Por otro lado explica que un efecto más relevante del alto precio del cobre es que ayuda a mantener un tipo de cambio bajo, lo cual favorece el consumo y controla la inflación.

Aún así, añade que ya ajustó sus proyecciones a un crecimiento de 5,5% por el proceso de vacunación y el “relativamente” buen cierre de 2020 por el Imacec de diciembre. “No obstante lo anterior, el alza del cobre podría sumar un par de décimas, pero no es lo más relevante, aunque ayuda. También mejora el ánimo y las expectativas, pero su impacto real de corto plazo, insisto, es menor, incluso para el Fisco”.

Banchile Inversiones mantiene el 5,4%, aún

En la misma línea, en Banchile Inversiones no están por modificar su proyección de 5,4% para este año por el encumbrado precio del cobre, todavía. “Por ahora no contemplamos cambios en nuestras proyecciones, ya que la evolución de la actividad económica se encuentra sujeta principalmente a la evolución de la crisis sanitaria y del proceso de vacunación. De todas formas, un aumento en el precio del cobre sostenido, genera mayores ingresos fiscales, inversión minera y, por lo tanto, crecimiento y empleo. Sin embargo, aún estamos mirando la evolución del precio con cautela” resalta el economista de la entidad, Agustín García.

Sin embargo, admite que el cobre podría mantenerse en torno a los US$ 4 ya que está condicionado a ciertos factores que persisten como “las expectativas de una mayor demanda ante la recuperación de la actividad global en 2021, en un contexto de bajos inventarios en bolsas de metales”.

Señala que la actividad de los principales países consumidores de cobre ha mostrado una recuperación ininterrumpida tras las fuertes caídas en el primer trimestre de 2020, seguido de buenas expectativas para 2021, destacando el caso de China que podría llegar a 8,1% según proyecciones del FMI). “A esto se suman los planes de estímulo fiscal y monetario de Estados Unidos, los cuales han impulsado una depreciación del dólar a nivel global y un incremento en los precios de todas las materias primeras”, comenta.

Santander también al alza

Por su parte en Banco Santander consideran que, a pesar de la sorpresa que ha causado el cruce de la barrera de los US$4, el precio del cobre debiese corregirse hacia abajo, pues sus fundamentales de largo plazo lo ubicarían en torno a los US$ 3. Sin embargo, en sus estimaciones para el promedio del año lo corrigieron a US$3,5.

“En nuestro reciente informe Panorama Económico Mensual de febrero revisamos al alza las proyecciones de crecimiento para este año, desde 4,5% hasta un rango de entre 5,5 y 6,5%. Entre otros elementos, consideramos el impacto que puede tener un precio del cobre más elevado del que considerábamos previamente”, recalca Lorena Palomeque, economista de Banco Santander.

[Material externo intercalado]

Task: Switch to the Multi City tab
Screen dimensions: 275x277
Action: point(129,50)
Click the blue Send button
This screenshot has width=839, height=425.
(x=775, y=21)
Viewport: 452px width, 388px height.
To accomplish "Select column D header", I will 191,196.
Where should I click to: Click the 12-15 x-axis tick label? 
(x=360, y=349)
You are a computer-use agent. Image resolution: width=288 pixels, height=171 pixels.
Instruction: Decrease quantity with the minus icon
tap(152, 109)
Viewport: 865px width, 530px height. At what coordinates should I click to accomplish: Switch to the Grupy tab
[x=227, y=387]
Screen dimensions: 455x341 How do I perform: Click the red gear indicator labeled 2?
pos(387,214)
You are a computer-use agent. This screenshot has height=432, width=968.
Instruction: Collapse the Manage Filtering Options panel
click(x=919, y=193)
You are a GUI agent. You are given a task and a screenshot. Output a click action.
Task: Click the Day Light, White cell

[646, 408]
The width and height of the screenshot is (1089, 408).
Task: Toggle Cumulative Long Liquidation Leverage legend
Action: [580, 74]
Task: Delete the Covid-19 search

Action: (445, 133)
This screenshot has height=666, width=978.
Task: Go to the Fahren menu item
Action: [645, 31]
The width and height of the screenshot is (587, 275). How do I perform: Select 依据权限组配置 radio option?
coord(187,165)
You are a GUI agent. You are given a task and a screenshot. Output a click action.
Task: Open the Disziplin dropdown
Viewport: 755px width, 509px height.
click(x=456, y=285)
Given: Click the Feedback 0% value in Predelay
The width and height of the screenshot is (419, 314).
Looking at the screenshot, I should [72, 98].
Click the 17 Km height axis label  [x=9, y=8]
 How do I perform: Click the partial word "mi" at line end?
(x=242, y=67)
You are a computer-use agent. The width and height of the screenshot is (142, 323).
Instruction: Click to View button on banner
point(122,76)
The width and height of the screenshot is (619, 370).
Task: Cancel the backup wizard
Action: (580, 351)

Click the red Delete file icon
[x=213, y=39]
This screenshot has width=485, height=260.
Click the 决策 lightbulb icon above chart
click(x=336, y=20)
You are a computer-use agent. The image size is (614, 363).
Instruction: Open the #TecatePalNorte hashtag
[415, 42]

Explica que el comportamiento dinámico de las importaciones chinas ha provocado este rally en el valor del cobre, provocando la corrección de las perspectivas. No obstante, acota que las implicancias deben mirarse con distancia: “Históricamente, la actividad en Chile se correlaciona con los movimientos en el precio del cobre. Los mecanismos de transmisión son variados y van desde el impacto de los mayores precios en las expectativas generales, hasta los incentivos que generan en la producción minera. Sin embargo, para que un elevado precio tenga efectos en la actividad debe ser persistente”.